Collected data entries
___

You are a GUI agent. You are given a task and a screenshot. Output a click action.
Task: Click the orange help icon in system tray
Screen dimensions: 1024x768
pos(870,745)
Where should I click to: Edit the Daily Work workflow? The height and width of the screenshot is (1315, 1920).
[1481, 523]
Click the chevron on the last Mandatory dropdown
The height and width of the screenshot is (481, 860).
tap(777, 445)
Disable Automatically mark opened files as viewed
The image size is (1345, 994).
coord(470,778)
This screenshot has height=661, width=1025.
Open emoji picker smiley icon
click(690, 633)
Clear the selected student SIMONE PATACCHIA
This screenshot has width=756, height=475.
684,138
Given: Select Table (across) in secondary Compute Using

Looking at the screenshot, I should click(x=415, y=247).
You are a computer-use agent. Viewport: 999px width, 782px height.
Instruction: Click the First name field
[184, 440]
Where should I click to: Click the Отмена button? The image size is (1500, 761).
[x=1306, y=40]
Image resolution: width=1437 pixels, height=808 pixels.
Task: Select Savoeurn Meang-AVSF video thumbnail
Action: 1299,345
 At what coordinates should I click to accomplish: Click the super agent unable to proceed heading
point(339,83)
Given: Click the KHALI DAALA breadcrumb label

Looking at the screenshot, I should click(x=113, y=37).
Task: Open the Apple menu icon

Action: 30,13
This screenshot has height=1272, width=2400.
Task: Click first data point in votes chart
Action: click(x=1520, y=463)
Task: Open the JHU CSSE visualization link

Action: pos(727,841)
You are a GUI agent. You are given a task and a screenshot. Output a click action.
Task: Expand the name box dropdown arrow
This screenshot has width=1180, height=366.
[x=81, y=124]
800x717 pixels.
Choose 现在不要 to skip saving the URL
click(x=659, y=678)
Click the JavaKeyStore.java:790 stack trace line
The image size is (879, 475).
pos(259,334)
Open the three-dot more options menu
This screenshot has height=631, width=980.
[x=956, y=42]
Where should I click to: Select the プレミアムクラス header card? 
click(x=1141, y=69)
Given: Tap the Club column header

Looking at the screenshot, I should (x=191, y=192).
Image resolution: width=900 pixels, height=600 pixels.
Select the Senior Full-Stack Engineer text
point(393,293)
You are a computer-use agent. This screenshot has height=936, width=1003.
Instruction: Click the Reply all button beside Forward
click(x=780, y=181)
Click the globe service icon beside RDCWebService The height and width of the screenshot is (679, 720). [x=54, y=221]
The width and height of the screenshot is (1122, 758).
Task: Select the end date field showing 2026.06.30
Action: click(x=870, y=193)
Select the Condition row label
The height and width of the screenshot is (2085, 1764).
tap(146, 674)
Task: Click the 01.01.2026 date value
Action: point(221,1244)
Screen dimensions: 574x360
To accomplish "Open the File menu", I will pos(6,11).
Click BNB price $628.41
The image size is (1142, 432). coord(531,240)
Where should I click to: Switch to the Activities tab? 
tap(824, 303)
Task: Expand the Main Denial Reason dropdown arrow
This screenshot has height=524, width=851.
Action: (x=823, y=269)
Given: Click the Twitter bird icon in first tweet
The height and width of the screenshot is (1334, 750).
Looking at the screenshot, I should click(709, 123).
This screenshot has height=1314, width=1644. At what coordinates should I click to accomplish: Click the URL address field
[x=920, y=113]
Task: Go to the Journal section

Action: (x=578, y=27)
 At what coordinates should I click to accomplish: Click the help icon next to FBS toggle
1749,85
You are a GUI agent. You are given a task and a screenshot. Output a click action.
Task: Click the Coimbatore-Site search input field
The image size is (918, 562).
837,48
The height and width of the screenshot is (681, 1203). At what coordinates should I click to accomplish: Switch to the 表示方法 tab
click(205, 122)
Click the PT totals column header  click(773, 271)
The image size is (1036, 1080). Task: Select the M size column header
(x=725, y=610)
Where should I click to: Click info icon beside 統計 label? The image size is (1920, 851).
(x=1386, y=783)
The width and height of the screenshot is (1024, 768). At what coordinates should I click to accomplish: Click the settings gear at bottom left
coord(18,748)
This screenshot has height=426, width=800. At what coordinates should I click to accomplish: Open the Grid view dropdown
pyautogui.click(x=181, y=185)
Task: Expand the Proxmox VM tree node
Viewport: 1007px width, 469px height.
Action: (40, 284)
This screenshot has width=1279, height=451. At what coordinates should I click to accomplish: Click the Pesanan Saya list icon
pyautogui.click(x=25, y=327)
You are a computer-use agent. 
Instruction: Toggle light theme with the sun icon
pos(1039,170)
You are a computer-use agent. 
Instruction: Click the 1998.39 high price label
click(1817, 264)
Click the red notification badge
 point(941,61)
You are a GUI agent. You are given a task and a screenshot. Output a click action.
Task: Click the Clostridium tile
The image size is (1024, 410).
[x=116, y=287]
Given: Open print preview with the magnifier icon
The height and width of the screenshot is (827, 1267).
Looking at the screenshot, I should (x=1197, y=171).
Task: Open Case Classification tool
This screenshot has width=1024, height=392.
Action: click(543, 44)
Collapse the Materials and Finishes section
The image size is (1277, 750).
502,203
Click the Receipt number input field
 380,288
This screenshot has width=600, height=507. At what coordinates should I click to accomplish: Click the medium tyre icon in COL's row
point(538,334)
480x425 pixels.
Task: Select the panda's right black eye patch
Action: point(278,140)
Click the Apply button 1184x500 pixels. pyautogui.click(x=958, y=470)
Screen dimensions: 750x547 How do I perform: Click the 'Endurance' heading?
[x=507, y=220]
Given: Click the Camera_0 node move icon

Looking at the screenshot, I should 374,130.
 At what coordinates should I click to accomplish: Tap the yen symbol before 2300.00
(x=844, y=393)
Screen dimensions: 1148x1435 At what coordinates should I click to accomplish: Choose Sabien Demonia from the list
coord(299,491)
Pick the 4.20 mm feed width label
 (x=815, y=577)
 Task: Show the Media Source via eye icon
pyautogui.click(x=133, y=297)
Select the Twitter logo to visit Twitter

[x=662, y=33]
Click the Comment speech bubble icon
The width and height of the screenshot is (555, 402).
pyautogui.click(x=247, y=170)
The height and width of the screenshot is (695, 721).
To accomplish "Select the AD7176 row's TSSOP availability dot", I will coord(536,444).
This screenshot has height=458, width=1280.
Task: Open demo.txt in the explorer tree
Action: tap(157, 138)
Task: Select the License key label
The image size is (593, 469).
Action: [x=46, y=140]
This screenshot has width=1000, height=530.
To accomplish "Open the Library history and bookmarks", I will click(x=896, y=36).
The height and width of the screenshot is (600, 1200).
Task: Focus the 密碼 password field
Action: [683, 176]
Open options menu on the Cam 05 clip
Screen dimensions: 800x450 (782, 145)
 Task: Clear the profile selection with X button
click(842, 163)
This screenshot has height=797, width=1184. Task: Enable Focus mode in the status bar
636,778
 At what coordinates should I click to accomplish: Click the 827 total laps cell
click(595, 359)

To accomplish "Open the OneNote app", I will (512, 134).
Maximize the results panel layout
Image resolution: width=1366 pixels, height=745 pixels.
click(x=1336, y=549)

___

* [EXERCISE AIM] Print the data again exactly.

* [YOUR RESPONSE]
You are a GUI agent. You are given a task and a screenshot. Output a click action.
Task: Click the orange help icon in system tray
Screen dimensions: 1024x768
pos(870,745)
Where should I click to: Edit the Daily Work workflow? The height and width of the screenshot is (1315, 1920).
[1481, 523]
Click the chevron on the last Mandatory dropdown
The height and width of the screenshot is (481, 860).
tap(777, 445)
Disable Automatically mark opened files as viewed
The image size is (1345, 994).
coord(470,778)
This screenshot has height=661, width=1025.
Open emoji picker smiley icon
click(690, 633)
Clear the selected student SIMONE PATACCHIA
This screenshot has width=756, height=475.
684,138
Given: Select Table (across) in secondary Compute Using

Looking at the screenshot, I should click(x=415, y=247).
You are a computer-use agent. Viewport: 999px width, 782px height.
Instruction: Click the First name field
[184, 440]
Where should I click to: Click the Отмена button? The image size is (1500, 761).
[x=1306, y=40]
Image resolution: width=1437 pixels, height=808 pixels.
Task: Select Savoeurn Meang-AVSF video thumbnail
Action: 1299,345
 At what coordinates should I click to accomplish: Click the super agent unable to proceed heading
point(339,83)
Given: Click the KHALI DAALA breadcrumb label

Looking at the screenshot, I should click(x=113, y=37).
Task: Open the Apple menu icon

Action: 30,13
This screenshot has height=1272, width=2400.
Task: Click first data point in votes chart
Action: click(x=1520, y=463)
Task: Open the JHU CSSE visualization link

Action: pos(727,841)
You are a GUI agent. You are given a task and a screenshot. Output a click action.
Task: Expand the name box dropdown arrow
This screenshot has width=1180, height=366.
[x=81, y=124]
800x717 pixels.
Choose 现在不要 to skip saving the URL
click(x=659, y=678)
Click the JavaKeyStore.java:790 stack trace line
The image size is (879, 475).
pos(259,334)
Open the three-dot more options menu
This screenshot has height=631, width=980.
[x=956, y=42]
Where should I click to: Select the プレミアムクラス header card? 
click(x=1141, y=69)
Given: Tap the Club column header

Looking at the screenshot, I should (x=191, y=192).
Image resolution: width=900 pixels, height=600 pixels.
Select the Senior Full-Stack Engineer text
point(393,293)
You are a computer-use agent. This screenshot has height=936, width=1003.
Instruction: Click the Reply all button beside Forward
click(x=780, y=181)
Click the globe service icon beside RDCWebService The height and width of the screenshot is (679, 720). [x=54, y=221]
The width and height of the screenshot is (1122, 758).
Task: Select the end date field showing 2026.06.30
Action: click(x=870, y=193)
Select the Condition row label
The height and width of the screenshot is (2085, 1764).
tap(146, 674)
Task: Click the 01.01.2026 date value
Action: point(221,1244)
Screen dimensions: 574x360
To accomplish "Open the File menu", I will pos(6,11).
Click BNB price $628.41
The image size is (1142, 432). coord(531,240)
Where should I click to: Switch to the Activities tab? 
tap(824, 303)
Task: Expand the Main Denial Reason dropdown arrow
This screenshot has height=524, width=851.
Action: (x=823, y=269)
Given: Click the Twitter bird icon in first tweet
The height and width of the screenshot is (1334, 750).
Looking at the screenshot, I should click(709, 123).
This screenshot has height=1314, width=1644. At what coordinates should I click to accomplish: Click the URL address field
[x=920, y=113]
Task: Go to the Journal section

Action: (x=578, y=27)
 At what coordinates should I click to accomplish: Click the help icon next to FBS toggle
1749,85
You are a GUI agent. You are given a task and a screenshot. Output a click action.
Task: Click the Coimbatore-Site search input field
The image size is (918, 562).
837,48
The height and width of the screenshot is (681, 1203). At what coordinates should I click to accomplish: Switch to the 表示方法 tab
click(205, 122)
Click the PT totals column header  click(773, 271)
The image size is (1036, 1080). Task: Select the M size column header
(x=725, y=610)
Where should I click to: Click info icon beside 統計 label? The image size is (1920, 851).
(x=1386, y=783)
The width and height of the screenshot is (1024, 768). At what coordinates should I click to accomplish: Click the settings gear at bottom left
coord(18,748)
This screenshot has height=426, width=800. At what coordinates should I click to accomplish: Open the Grid view dropdown
pyautogui.click(x=181, y=185)
Task: Expand the Proxmox VM tree node
Viewport: 1007px width, 469px height.
Action: (40, 284)
This screenshot has width=1279, height=451. At what coordinates should I click to accomplish: Click the Pesanan Saya list icon
pyautogui.click(x=25, y=327)
You are a computer-use agent. 
Instruction: Toggle light theme with the sun icon
pos(1039,170)
You are a computer-use agent. 
Instruction: Click the 1998.39 high price label
click(1817, 264)
Click the red notification badge
 point(941,61)
You are a GUI agent. You are given a task and a screenshot. Output a click action.
Task: Click the Clostridium tile
The image size is (1024, 410).
[x=116, y=287]
Given: Open print preview with the magnifier icon
The height and width of the screenshot is (827, 1267).
Looking at the screenshot, I should (x=1197, y=171).
Task: Open Case Classification tool
This screenshot has width=1024, height=392.
Action: click(543, 44)
Collapse the Materials and Finishes section
The image size is (1277, 750).
502,203
Click the Receipt number input field
 380,288
This screenshot has width=600, height=507. At what coordinates should I click to accomplish: Click the medium tyre icon in COL's row
point(538,334)
480x425 pixels.
Task: Select the panda's right black eye patch
Action: point(278,140)
Click the Apply button 1184x500 pixels. pyautogui.click(x=958, y=470)
Screen dimensions: 750x547 How do I perform: Click the 'Endurance' heading?
[x=507, y=220]
Given: Click the Camera_0 node move icon

Looking at the screenshot, I should 374,130.
 At what coordinates should I click to accomplish: Tap the yen symbol before 2300.00
(x=844, y=393)
Screen dimensions: 1148x1435 At what coordinates should I click to accomplish: Choose Sabien Demonia from the list
coord(299,491)
Pick the 4.20 mm feed width label
 (x=815, y=577)
 Task: Show the Media Source via eye icon
pyautogui.click(x=133, y=297)
Select the Twitter logo to visit Twitter

[x=662, y=33]
Click the Comment speech bubble icon
The width and height of the screenshot is (555, 402).
pyautogui.click(x=247, y=170)
The height and width of the screenshot is (695, 721).
To accomplish "Select the AD7176 row's TSSOP availability dot", I will coord(536,444).
This screenshot has height=458, width=1280.
Task: Open demo.txt in the explorer tree
Action: tap(157, 138)
Task: Select the License key label
The image size is (593, 469).
Action: [x=46, y=140]
This screenshot has width=1000, height=530.
To accomplish "Open the Library history and bookmarks", I will click(x=896, y=36).
The height and width of the screenshot is (600, 1200).
Task: Focus the 密碼 password field
Action: [683, 176]
Open options menu on the Cam 05 clip
Screen dimensions: 800x450 (782, 145)
 Task: Clear the profile selection with X button
click(842, 163)
This screenshot has height=797, width=1184. Task: Enable Focus mode in the status bar
636,778
 At what coordinates should I click to accomplish: Click the 827 total laps cell
click(595, 359)

To accomplish "Open the OneNote app", I will (512, 134).
Maximize the results panel layout
Image resolution: width=1366 pixels, height=745 pixels.
click(x=1336, y=549)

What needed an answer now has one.